Os braços do moreno envolvem um hidrante, e na calçada frascos de bebida vazios dando indícios da noite do mais velho.
━━━━━ Pai... Como assim? Por que agora? ━━━━━ Bato a porta do automóvel e em céleres passos sigo até meu pai. Contrariando tudo que eu pensei, Fezco sequer acelera, se mantendo atento a cena de pai e filha.
━━━━━ Eu acho que perdi minha própria filha... ━━━━━ Abaixo a cabeça, negando a receber qualquer carinho.
━━━━━ Não tem como perder algo que você nunca teve. 'Brigada pela carona, Fez. Até qualquer dia.
Com um propósito, entro pelos fundos a fim de despedir de meu pai. Eu quero vê-lo, mas não quero que ele me veja. Tudo pra mim sempre fora mediano, desde das coisas mais banalizadas pras mais importantes.
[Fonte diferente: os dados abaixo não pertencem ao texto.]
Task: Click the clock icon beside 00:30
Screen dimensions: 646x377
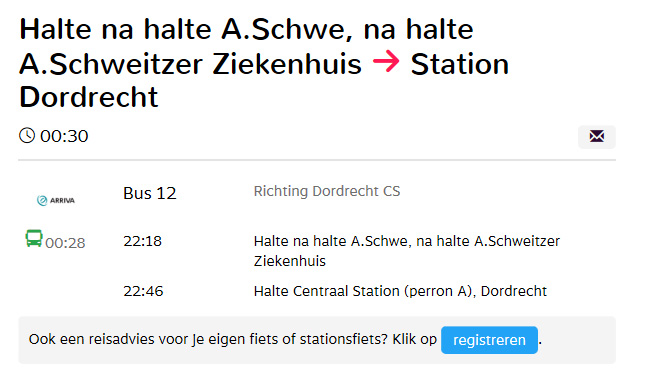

Menos o amor. Não existe meio termo para essa palavra, não no meu vocabulário.
Ou o amor te salva, ou te destrói.
Na cozinha, aproximo meu corpo na gélida pia e olho pelas frestas da janela. Meu olhar enxerga mais o verde do jardim do que qualquer outra coisa, mas no fundo duas cabeças se sobressaem.
Meu pai e Fezco.
━━━━━ Quem 'tá lá? ━━━━━ Pulo pra trás num susto e mamãe se põe ao meu lado, bebericando seu chá á moda britânica. Com um pouco de leite.
━━━━━ O motivo do meu Daddy Issues.
Será impossível, mas quero fechar os olhos e mentalizar para que tudo isso não passe de um pesadelo. No quarto, deito-me na cama e abraço meu travesseiro tão forte quanto uma criança assegura seu doce de um furto.
Porque no fim do dia, não passamos disso. Crianças medrosas. Com medo que possamos perder nosso bem mais precioso. Bem, isso foi arrancado de mim desde pequena.
E por isso
Minha vida é uma eterna criança traumatizada.